On My Radar: Michael Olaye
Michael Olaye, group chief technology officer at both OLIVER & Dare, on Deadmau5, data and LinkedIn debates.
What’s the best ad campaign you’ve seen recently?
The Audi R8 Spin advert [below]. No gimmicks, no words, just pure unadulterated visual and emotional stimulus. Makes you want to go and spend your hard earned savings on one.
What website(s) do you use most regularly and why?
I love the BBC’s website, it’s constantly being refined and it works so well. I’m a footy and F1 fan and the site is second-to-none for news and information.
For tech news, I visit Tech Crunch, FastCompany and Mashable a couple of times each day. LinkedIn is also great for debates and to find topics I can participate in.
What’s the most recent piece of tech that you’ve bought and why?
I’m playing with the internet of things a lot at the moment, so I keep buying Arduino accessories to improve the connectivity of some prototype appliances at home. My latest purchases include a couple of Genuino MKR1000 and shield to connect these appliances through my own home intranet.
Facebook, Instagram or Twitter?
Twitter. All day. It’s great for multiple reasons. You can follow interesting people, keep up with live regional and world events and gain knowledge and identify topics of interest. The inclusion of moments to the platform is a great feature.
What’s your favourite app on your phone and why?
My Natwest app for sure; it’s a complete bank all in the palm of my hand. I can pretty much manage all my current and future finances through it, plus they’re always updating it with new features that push it on to the next place. This is closely followed by Twitter and Uber.
What’s your favourite TV show and why?
The Game of Thrones series. It’s a third eye view of the world we all live in, but from a more mystical and brutal angle. Complex characters, egos, introverts, extroverts, villains and heroes. Watching a villain become a hero and vice-versa shows a world of perception. It’s almost like ad-land on steroids.
What film do you think everyone should have seen?
12 Years a Slave; it will go straight to your bones. And for those with softer stomachs, Tarantino’s Django Unchained is also great.
Where were you when inspiration last struck?
Re-watching The Matrix Reloaded. There’s some great conceptual tech gems in that movie.
What’s the most significant change you’ve witnessed in the industry since you started working in it?
Seeing Quark designers move into digital in the early 2000s and making Photoshop the defacto program for web designers everywhere. The rise of the programmer working on visually pleasing applications that were not black and green GUI screens or HTML, because Macromedia’s Flash came on the scene.

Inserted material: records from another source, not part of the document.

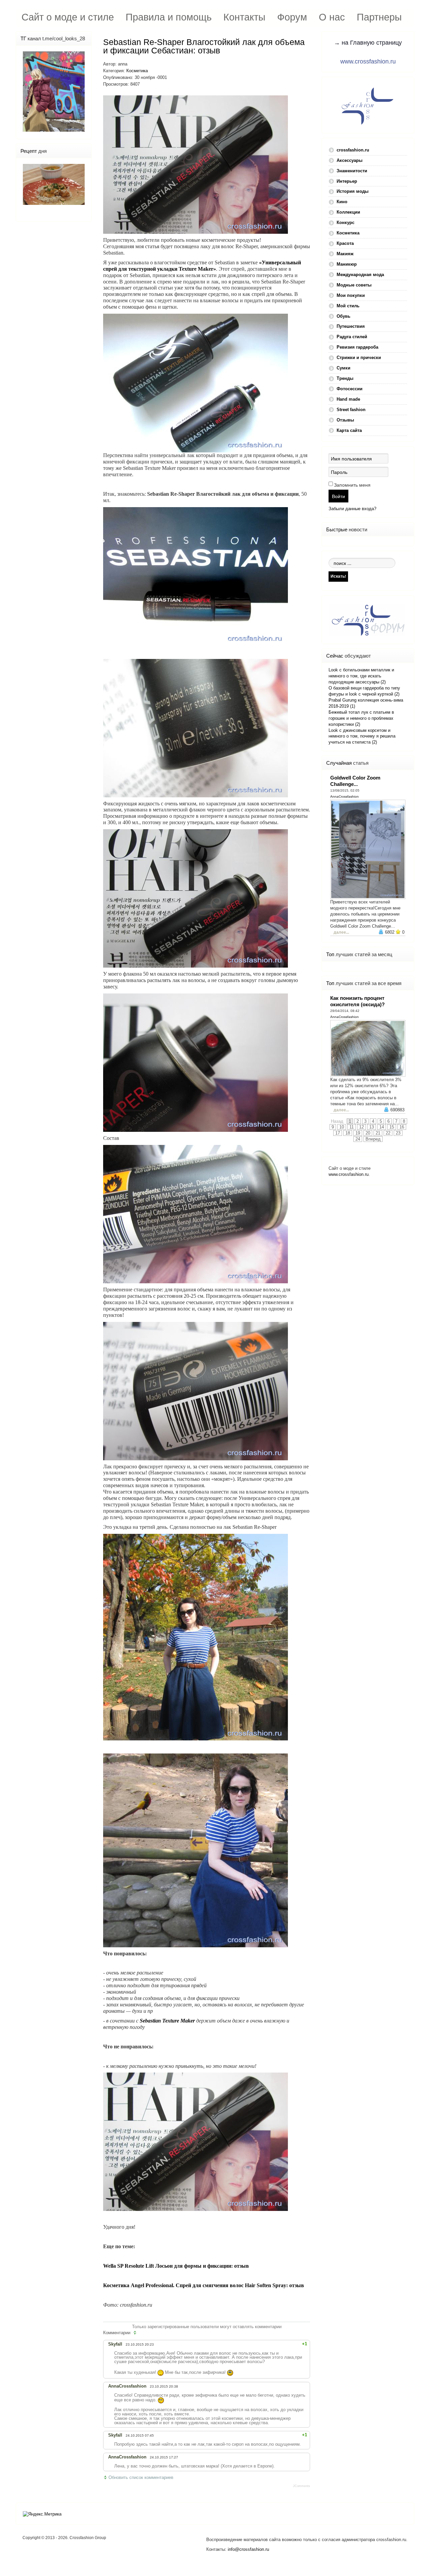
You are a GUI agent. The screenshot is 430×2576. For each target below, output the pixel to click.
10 (341, 1126)
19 (357, 1133)
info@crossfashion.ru (248, 2549)
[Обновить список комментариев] (135, 2333)
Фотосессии (349, 388)
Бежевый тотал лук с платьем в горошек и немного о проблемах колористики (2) (361, 718)
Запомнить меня (352, 485)
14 (381, 1126)
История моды (353, 191)
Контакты (244, 17)
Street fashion (351, 409)
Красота (345, 243)
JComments (301, 2486)
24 (357, 1139)
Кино (342, 201)
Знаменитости (352, 170)
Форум (292, 17)
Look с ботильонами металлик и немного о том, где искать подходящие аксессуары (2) (361, 675)
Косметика (137, 70)
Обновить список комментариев (141, 2477)
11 (351, 1126)
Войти (338, 496)
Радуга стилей (352, 336)
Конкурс (345, 222)
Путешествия (351, 326)
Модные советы (354, 284)
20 (368, 1133)
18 (347, 1133)
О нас (332, 17)
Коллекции (348, 212)
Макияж (345, 253)
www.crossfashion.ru (368, 61)
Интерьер (347, 181)
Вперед (373, 1139)
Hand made (348, 399)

In recent years, the most significant changes lie in seeing social platforms use data to own the future of digital experiences. No matter what anyone says, data use will continue to grow and shape how we create things for ourselves, consumers and brands. This is just the beginning, with deep learning, cognitive and AI getting better every day. I’m excited by the times we’re living in.
If there was one thing you could change about the advertising industry, what would it be?
There’s currently too much following and not enough leading. Diversity of skillsets are needed to push the industry forward. We need to step outside of the bubble environment that currently exists.
The creative ad pioneers of the early 2000s understood this and helped push digital using technology forward to express their creativity, way before the current internet power houses came along.
What or who has most influenced your career and why?
Yannis Marcou and René Christoffer, the creative director and art director at Hyperlink-Interactive. Even though I was a developer, I sat under both their wings from 1999-2001.
These two taught and showed me that developers can use code to create sexy, interesting and useful experiences. I won my first ever Adobe Site of the Year project within one year of working with them. I always try to pass this learning on to people I work with.
In my early years, I also followed Joshua Davis and Yugo Nakamura of Yugop. These guys break convention and push software to their limits.
Joshua was a real innovator. He brought his creative and designs skills to the fore by learning how to code and producing unique stuff that was so far from the norm at the time, like creating print and painting work through code using Actionscript and maths – mental. Joshua now does all the Deadmau5 visual effects stuff. The guy is an inspiration.
Tell us one thing about yourself that most people won’t know…
I practiced capoeira Angola for 10 years; I can dunk an official NBA basketball rim; I’m a TVR fanatic and from generation X.